Logo, a oportunidade de se infiltrar no Miss Estados Unidos é encarada como uma espécie de punição. Afinal, ela precisaria ficar cercada de toda aquela futilidade e feminilidade para conseguir provar que poderia ser “um dos caras”. Devido aos seus esforços para construir uma imagem de durona e capaz de ser tão boa quanto qualquer homem, Grace aprendeu a desprezar tudo o que lhe transmitia a sensação de fragilidade. Portanto, vestidos, saltos altos, maquiagens e discursos sobre a paz mundial para ela eram sinônimos de mulheres que não tinham ambições e estavam confortáveis em ser objetificadas. Então, ainda que ela não esteja errada ao atacar a ideia dos concursos de Miss e a forma como as mulheres são comparadas nessas situações, Hart deixa o patriarcado direcionar o seu olhar para aquelas mulheres e, antes mesmo de conhecê-las, acredita que sabe exatamente quem elas são.

Conforme a sua relação com as inscritas no concurso se torna mais próxima, Grace passa a percebê-las como seres tridimensionais e a compreender que ela compartilha mais dúvidas com elas do que poderia imaginar. O que se diferencia é somente como as inscritas e a policial respondem à estrutura machista. Logo, enquanto as misses se mantêm como boas garotas desejáveis para conseguir atingir os seus objetivos, Grace prefere romper com essa lógica e atacar o feminino, seja por meio do seu vestuário ou das suas falas sarcásticas. Ainda assim, tanto as moças do concurso quanto a agente seguem sendo fruto de uma mesma lógica e são colocadas nessa posição de rivalidade e desdém pelos homens.

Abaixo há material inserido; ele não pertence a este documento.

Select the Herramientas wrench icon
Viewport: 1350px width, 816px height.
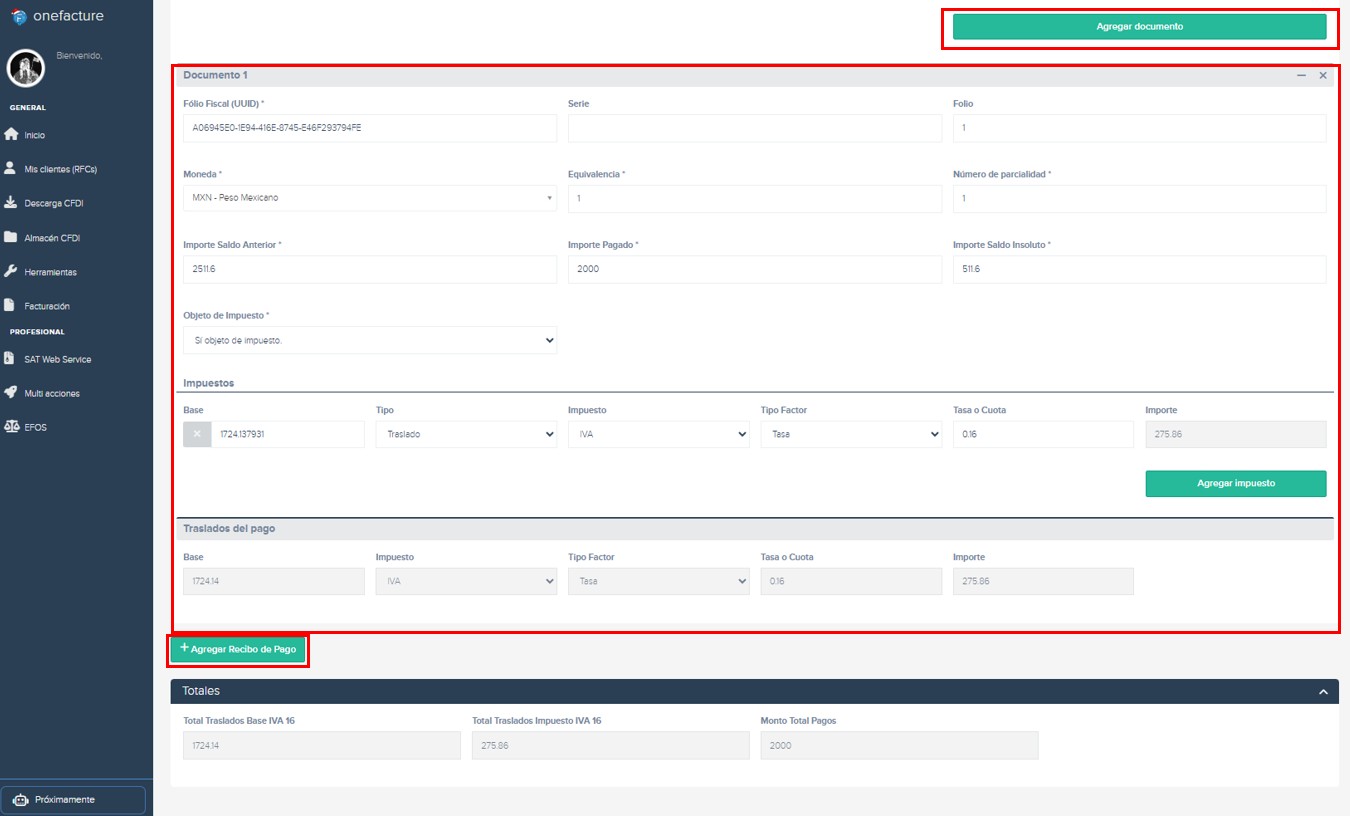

Outro aspecto curioso a respeito de Grace Hart é que pouco muda na sua personalidade após o makeover para o Miss Estados Unidos. Ela continua nutrindo as mesmas convicções. Os vestidos apertados e a maquiagem, no entanto, fazem com que ela seja notada e cogitada enquanto parceira por Eric Matthews (Benjamin Bratt), o seu colega de trabalho que estava sempre pronto para ataca-la pela sua aparência. Isso serve para revelar como a feminilidade não pode ser associada à competência, mas ela precisa estar presente para que as mulheres sejam dignas de afeto.

Miss Simpatia

O mais intrigante nessa questão é que Grace também não se percebe desejável antes da transformação. Somente quando os elementos femininos da sua aparência assumem o primeiro plano é que ela passa a enxergar o desejo como possibilidade para a sua vida, o que serve para reforçar a ideia de que uma mulher digna de respeito não é uma mulher digna de afeto e vice-versa. Assim, aquelas que têm grandes ambições precisam se contentar com uma vida de solidão e aquelas que desejam ser amadas precisam se encolher para caber em possibilidades menos ameaçadoras para a masculinidade.

Então, o que Miss Simpatia mostra com eficiência é que feminilidade, ambição e afeto podem caminhar lado a lado. Mulheres podem ser femininas se desejarem, mas isso não deve ser visto como uma obrigatoriedade ou como algo que determina o seu valor e dita o afeto que elas merecem. Grace soluciona o caso do Miss Estados Unidos enquanto usa um vestido longo e uma tiara pesada. Além disso, ela “conquista” Eric com o mesmo tipo de piada que faz ao longo do restante da projeção.

Por fim, o filme também demonstra que é possível que mulheres nutram relações saudáveis entre si. Mas para que tudo isso aconteça é preciso afastar a lógica do patriarcado, os estereótipos perpetuados ao longo dos séculos e os papéis socialmente impostos. Quando todas essas coisas se tornam distantes, é viável pensar sob uma ótica que coloca as mulheres e os seus desejos no centro, sem condiciona-los ao olhar masculino e às suas expectativas.